Instruction - Copy out these records line for line, changing nothing.

Exercise data -

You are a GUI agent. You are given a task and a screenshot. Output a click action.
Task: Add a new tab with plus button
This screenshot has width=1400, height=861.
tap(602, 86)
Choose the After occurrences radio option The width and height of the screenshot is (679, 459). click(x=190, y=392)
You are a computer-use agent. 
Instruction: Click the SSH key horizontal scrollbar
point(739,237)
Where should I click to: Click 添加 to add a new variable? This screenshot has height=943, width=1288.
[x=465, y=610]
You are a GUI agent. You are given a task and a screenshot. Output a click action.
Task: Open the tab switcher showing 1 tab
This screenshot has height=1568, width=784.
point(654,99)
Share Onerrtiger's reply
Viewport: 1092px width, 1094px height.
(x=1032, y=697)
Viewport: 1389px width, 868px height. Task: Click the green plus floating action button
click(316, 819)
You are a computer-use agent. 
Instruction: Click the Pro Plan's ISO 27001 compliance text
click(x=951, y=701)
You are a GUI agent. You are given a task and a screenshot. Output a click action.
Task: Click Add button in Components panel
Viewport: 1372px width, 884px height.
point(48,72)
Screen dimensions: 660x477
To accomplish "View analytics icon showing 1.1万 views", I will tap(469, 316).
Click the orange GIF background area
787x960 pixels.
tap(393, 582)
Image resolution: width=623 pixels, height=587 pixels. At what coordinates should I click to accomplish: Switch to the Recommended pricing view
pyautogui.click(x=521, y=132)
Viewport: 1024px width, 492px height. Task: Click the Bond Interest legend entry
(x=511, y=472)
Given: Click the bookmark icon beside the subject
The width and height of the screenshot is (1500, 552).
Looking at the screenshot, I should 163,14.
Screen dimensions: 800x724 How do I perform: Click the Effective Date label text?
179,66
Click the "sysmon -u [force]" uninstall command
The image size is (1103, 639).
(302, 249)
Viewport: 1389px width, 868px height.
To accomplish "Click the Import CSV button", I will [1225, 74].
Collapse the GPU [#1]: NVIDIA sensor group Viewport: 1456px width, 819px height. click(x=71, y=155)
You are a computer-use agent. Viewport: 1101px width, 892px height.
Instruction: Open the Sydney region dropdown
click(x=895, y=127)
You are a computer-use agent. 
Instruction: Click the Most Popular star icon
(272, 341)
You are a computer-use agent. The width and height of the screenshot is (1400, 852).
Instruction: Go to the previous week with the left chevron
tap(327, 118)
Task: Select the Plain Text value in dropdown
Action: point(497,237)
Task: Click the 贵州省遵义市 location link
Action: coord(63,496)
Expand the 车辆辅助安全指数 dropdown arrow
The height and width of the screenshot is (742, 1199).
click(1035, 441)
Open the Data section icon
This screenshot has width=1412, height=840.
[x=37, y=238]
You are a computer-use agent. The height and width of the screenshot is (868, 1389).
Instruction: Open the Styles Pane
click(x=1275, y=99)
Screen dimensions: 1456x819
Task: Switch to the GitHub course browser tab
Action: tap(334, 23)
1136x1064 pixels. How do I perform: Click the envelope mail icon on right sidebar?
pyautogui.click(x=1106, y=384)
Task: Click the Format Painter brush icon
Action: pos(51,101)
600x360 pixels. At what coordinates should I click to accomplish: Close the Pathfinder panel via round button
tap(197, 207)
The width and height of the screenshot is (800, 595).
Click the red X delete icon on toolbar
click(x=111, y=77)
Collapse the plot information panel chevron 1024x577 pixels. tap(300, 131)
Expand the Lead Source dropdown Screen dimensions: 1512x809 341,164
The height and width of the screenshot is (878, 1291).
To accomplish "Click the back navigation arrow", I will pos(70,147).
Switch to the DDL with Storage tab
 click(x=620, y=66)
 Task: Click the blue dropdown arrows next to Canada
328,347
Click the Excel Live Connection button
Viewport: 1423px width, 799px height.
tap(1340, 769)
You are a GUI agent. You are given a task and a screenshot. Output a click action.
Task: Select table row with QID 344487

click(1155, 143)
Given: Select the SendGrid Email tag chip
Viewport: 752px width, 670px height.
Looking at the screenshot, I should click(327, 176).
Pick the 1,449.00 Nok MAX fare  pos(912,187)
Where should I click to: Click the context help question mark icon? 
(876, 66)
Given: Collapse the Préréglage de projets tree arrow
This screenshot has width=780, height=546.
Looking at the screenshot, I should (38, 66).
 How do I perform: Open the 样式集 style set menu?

Result of this exercise -
You are a GUI agent. You are given a task and a screenshot. Output a click action.
Task: Add a new tab with plus button
This screenshot has width=1400, height=861.
tap(602, 86)
Choose the After occurrences radio option The width and height of the screenshot is (679, 459). click(x=190, y=392)
You are a computer-use agent. 
Instruction: Click the SSH key horizontal scrollbar
point(739,237)
Where should I click to: Click 添加 to add a new variable? This screenshot has height=943, width=1288.
[x=465, y=610]
You are a GUI agent. You are given a task and a screenshot. Output a click action.
Task: Open the tab switcher showing 1 tab
This screenshot has height=1568, width=784.
point(654,99)
Share Onerrtiger's reply
Viewport: 1092px width, 1094px height.
(x=1032, y=697)
Viewport: 1389px width, 868px height. Task: Click the green plus floating action button
click(316, 819)
You are a computer-use agent. 
Instruction: Click the Pro Plan's ISO 27001 compliance text
click(x=951, y=701)
You are a GUI agent. You are given a task and a screenshot. Output a click action.
Task: Click Add button in Components panel
Viewport: 1372px width, 884px height.
point(48,72)
Screen dimensions: 660x477
To accomplish "View analytics icon showing 1.1万 views", I will tap(469, 316).
Click the orange GIF background area
787x960 pixels.
tap(393, 582)
Image resolution: width=623 pixels, height=587 pixels. At what coordinates should I click to accomplish: Switch to the Recommended pricing view
pyautogui.click(x=521, y=132)
Viewport: 1024px width, 492px height. Task: Click the Bond Interest legend entry
(x=511, y=472)
Given: Click the bookmark icon beside the subject
The width and height of the screenshot is (1500, 552).
Looking at the screenshot, I should 163,14.
Screen dimensions: 800x724 How do I perform: Click the Effective Date label text?
179,66
Click the "sysmon -u [force]" uninstall command
The image size is (1103, 639).
(302, 249)
Viewport: 1389px width, 868px height.
To accomplish "Click the Import CSV button", I will [1225, 74].
Collapse the GPU [#1]: NVIDIA sensor group Viewport: 1456px width, 819px height. click(x=71, y=155)
You are a computer-use agent. Viewport: 1101px width, 892px height.
Instruction: Open the Sydney region dropdown
click(x=895, y=127)
You are a computer-use agent. 
Instruction: Click the Most Popular star icon
(272, 341)
You are a computer-use agent. The width and height of the screenshot is (1400, 852).
Instruction: Go to the previous week with the left chevron
tap(327, 118)
Task: Select the Plain Text value in dropdown
Action: point(497,237)
Task: Click the 贵州省遵义市 location link
Action: coord(63,496)
Expand the 车辆辅助安全指数 dropdown arrow
The height and width of the screenshot is (742, 1199).
click(1035, 441)
Open the Data section icon
This screenshot has width=1412, height=840.
[x=37, y=238]
You are a computer-use agent. The height and width of the screenshot is (868, 1389).
Instruction: Open the Styles Pane
click(x=1275, y=99)
Screen dimensions: 1456x819
Task: Switch to the GitHub course browser tab
Action: tap(334, 23)
1136x1064 pixels. How do I perform: Click the envelope mail icon on right sidebar?
pyautogui.click(x=1106, y=384)
Task: Click the Format Painter brush icon
Action: pos(51,101)
600x360 pixels. At what coordinates should I click to accomplish: Close the Pathfinder panel via round button
tap(197, 207)
The width and height of the screenshot is (800, 595).
Click the red X delete icon on toolbar
click(x=111, y=77)
Collapse the plot information panel chevron 1024x577 pixels. tap(300, 131)
Expand the Lead Source dropdown Screen dimensions: 1512x809 341,164
The height and width of the screenshot is (878, 1291).
To accomplish "Click the back navigation arrow", I will pos(70,147).
Switch to the DDL with Storage tab
 click(x=620, y=66)
 Task: Click the blue dropdown arrows next to Canada
328,347
Click the Excel Live Connection button
Viewport: 1423px width, 799px height.
tap(1340, 769)
You are a GUI agent. You are given a task and a screenshot. Output a click action.
Task: Select table row with QID 344487

click(1155, 143)
Given: Select the SendGrid Email tag chip
Viewport: 752px width, 670px height.
Looking at the screenshot, I should click(327, 176).
Pick the 1,449.00 Nok MAX fare  pos(912,187)
Where should I click to: Click the context help question mark icon? 
(876, 66)
Given: Collapse the Préréglage de projets tree arrow
This screenshot has width=780, height=546.
Looking at the screenshot, I should (38, 66).
 How do I perform: Open the 样式集 style set menu?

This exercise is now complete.